- [Text extract]:
----
1940 World Snooker Championship

Tournament information
- Dates: 22 February – 20 March 1940
- Venue: Thurston's Hall
- City: London
- Country: England
- Organisation: Billiards Association and Control Council
- Highest break: Fred Davis (ENG) (101) Joe Davis (ENG) (101)

Final
- Champion: Joe Davis (ENG)
- Runner-up: Fred Davis (ENG)
- Score: 37–36

= 1940 World Snooker Championship =

The 1940 World Snooker Championship was a professional snooker tournament held at Thurston's Hall in London, England from 22 February to 20 March 1940. It was the fourteenth edition of the World Snooker Championship. Joe Davis defeated his younger brother Fred Davis by 37 to 36 in the final, to retain the title that he had held since the tournament's inception in 1927. Joe Davis compiled a century break in the penultimate frame to win the match at 37–35 before a was played out. The only other century break of the tournament was 101 by Fred Davis earlier in the final.

There were nine participants. Herbert Holt and Conrad Stanbury played a qualifying match, which Holt won to join the other seven players in the competition proper. Holt was eliminated in the first round by Walter Donaldson. This was the last World Championship to be held until the end of World War II, the next edition being held in 1946.
----
- [Supplied data]:
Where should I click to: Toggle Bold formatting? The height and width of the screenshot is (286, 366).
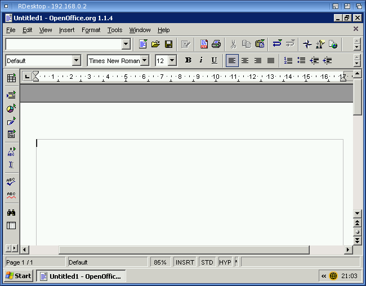(x=188, y=60)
----
- [The tasks]:
1. In the 1940 World Snooker Championship text, why did Herbert Holt join the other seven players in the competition proper? Answer in one to three sentences.
2. Quote the 1940 World Snooker Championship text between "- Runner-up: Fred" and "in the final.", inclusive.

- [Task results]:
1. Herbert Holt joined the competition proper because he won a qualifying match against Conrad Stanbury.

2.
- Runner-up: Fred Davis (ENG)
- Score: 37–36

= 1940 World Snooker Championship =

The 1940 World Snooker Championship was a professional snooker tournament held at Thurston's Hall in London, England from 22 February to 20 March 1940. It was the fourteenth edition of the World Snooker Championship. Joe Davis defeated his younger brother Fred Davis by 37 to 36 in the final, to retain the title that he had held since the tournament's inception in 1927. Joe Davis compiled a century break in the penultimate frame to win the match at 37–35 before a was played out. The only other century break of the tournament was 101 by Fred Davis earlier in the final.